即ち、穀稈は搬送されてくるから、穀稈有無センサーLはONとなる。そして、短稈である為に株元側センサーMまで穂先部が届かないので、株元側センサーMはOFFである。この場合には、短稈であり穂先が株元側センサーMまで届かないのであるから、当然のことながら穂先側センサーHもOFFの筈であるが、浮藁や藁屑Uが穂先側センサーHを押圧する力として作用し、いったんONとなった穂先側センサーHが戻らなかったり、浮藁や藁屑Uが穂先側センサーHを押してONとするのである。
【0014】
この状態は、センサーに異常が発生したのであるから、従来は扱深さ制御機構の作用を停止し、オペレータはその原因を把握し、浮藁や藁屑Uを取り除いて、穂先側センサーがOFFとなる状態に復帰させる作業をするのである。

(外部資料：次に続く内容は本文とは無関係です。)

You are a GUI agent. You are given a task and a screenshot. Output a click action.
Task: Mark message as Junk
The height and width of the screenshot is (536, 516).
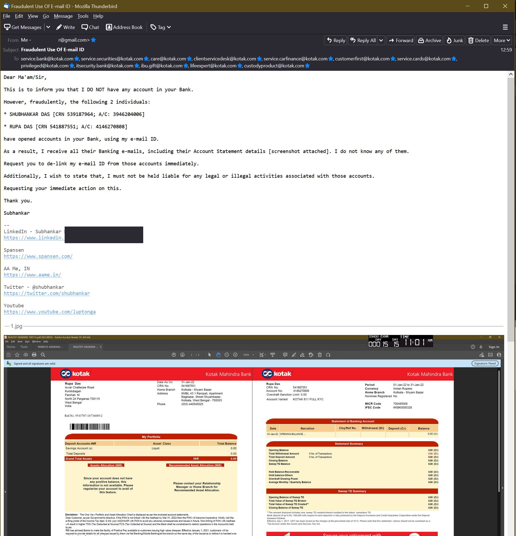454,40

これに対して、本発明においては、このような原因の追求をすることなく、第4の状態が発生した場合には、自動的に、挟持した状態の穀稈の穂先部を、深扱き側に作用させて、穂先部分で浮藁や藁屑Uを突き崩し、穂先側センサーHをOFFにする、不具合の解消作用を自動的に行なわせるのである。
【0015】
そして、このような、浮藁や藁屑Uによる不具合の解消動作をさせる場合には、第4の状態となった時点の、縦搬送装置Tの位置を、第4図に示すコントローラCに縦搬送装置Tの回動位置を検出する縦搬送回動位置センサーVR1の値として記憶させ、一旦縦搬送装置Tを深扱き側に回動する、不具合回避操作をした後に、また該記憶した位置に、一定時間α後に復帰すべく構成したものである。

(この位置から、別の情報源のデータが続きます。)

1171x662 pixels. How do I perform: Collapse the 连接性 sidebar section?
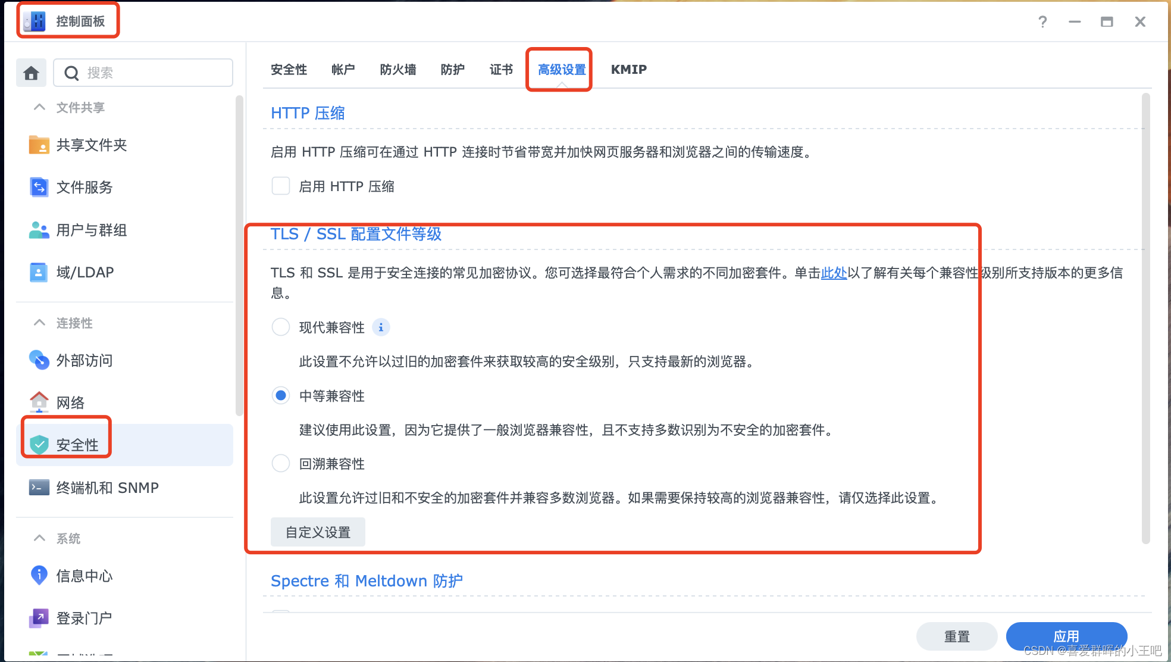click(39, 323)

これにより、元に戻った扱深さ制御を、スムーズに再度開始させることが出来るのである。また、前記縦搬送装置Tの回動による不具合解消動作において扱深さ調節モーターNを制御して、その移動速度が通常の移動速度より速い速度(高速)となるように設定することも可能である。
【0016】
図6においては、本発明の扱深さ制御のフローチャートが開示されている。穀稈有無センサーLがONで株元側センサーMがOFFで穂先側センサーHがONの場合には、縦搬送装置Tの位置を記憶して、深扱きリミットスイッチがONとなる位置まで、縦搬送装置Tを回動する。

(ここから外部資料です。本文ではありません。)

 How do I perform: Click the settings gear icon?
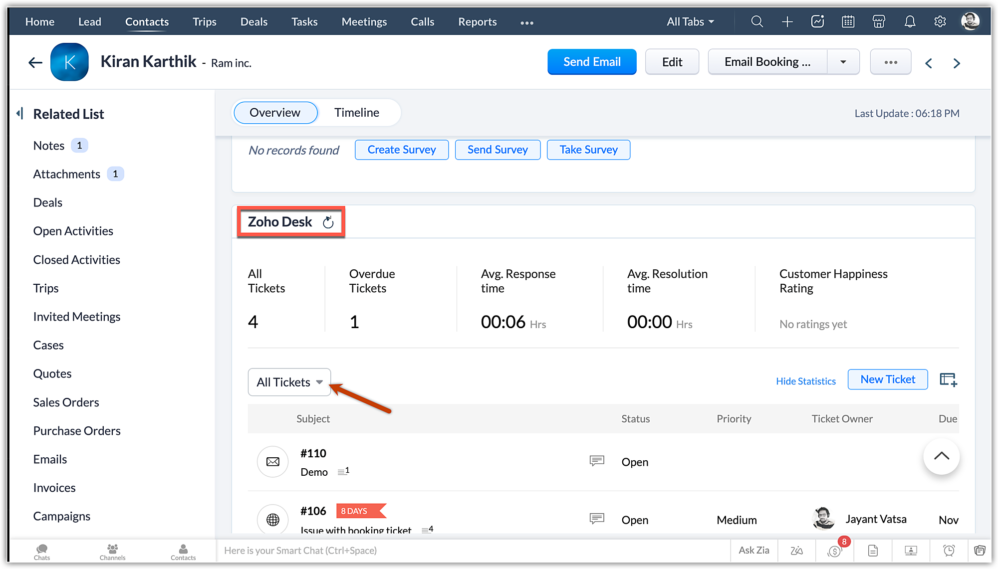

この縦搬送装置Tの深扱き側への大きな回動により、穀稈の穂先部が浮藁や藁屑Uを押圧して、穂先側センサーHと浮藁や藁屑Uとの係合状態を解除する方向に作用が働く。そして、該深扱きリミットスイッチがONとなった時点から一定時間α経過後に、記憶位置となる浅扱き位置まで扱深さ調節モーターNを駆動して縦搬送装置Tをフックさせる。そして、元の記憶した浅扱きの位置まで、縦搬送装置Tが戻った時点で制御を終了する。
【0017】
【発明の効果】
本発明は以上の如く構成したので、次のような効果を奏するのである。
浮藁や藁屑Uが扱胴5への入口鉄板の上に滞留して、穂先側センサーHを押圧し、穂先側センサーHの誤操作の状態を発生した時に、従来は扱深さ制御機構を停止していたので、未熟なオペレータはこの不具合の原因を究明して、浮藁や藁屑Uの排除するという操作を行なう必要があった。
本発明においては、このような不具合が状態が発生した場合には、自動的に縦搬送装置Tと搬送中の穀稈により、機械的に浮藁や藁屑Uを排除して、穂先側センサーHの正常な動作状態を復帰させるので、コンバインによる刈取作業を停止することなく、扱深さ制御機構の停止の原因を追求することなく、連続的に刈取作業を続けることが出来るのである。
また、浮藁や藁屑Uにより穂先側センサーHに誤検出の状態が発生した場合には、この発生の時点の縦搬送装置Tの位置を記憶してから、浮藁や藁屑Uの排除操作に移り、この操作が終了した時点で、記憶した縦搬送装置Tの位置に戻るので、穀稈は最初の適正な位置から、制御を再開することが出来るので、不具合の発生から通常の制御に戻るまでの時間を短くすることが可能となり、穂先部が不適当の位置で扱胴5に供給される時間を短くすることが出来たのである。
【図面の簡単な説明】
【図1】コンバインの扱深さ制御機構の部分を示す斜視図。
【図2】穂先側センサーHの部分に浮藁や藁屑Uが堆積して穂先側センサーHをONにした状態を示す斜視図。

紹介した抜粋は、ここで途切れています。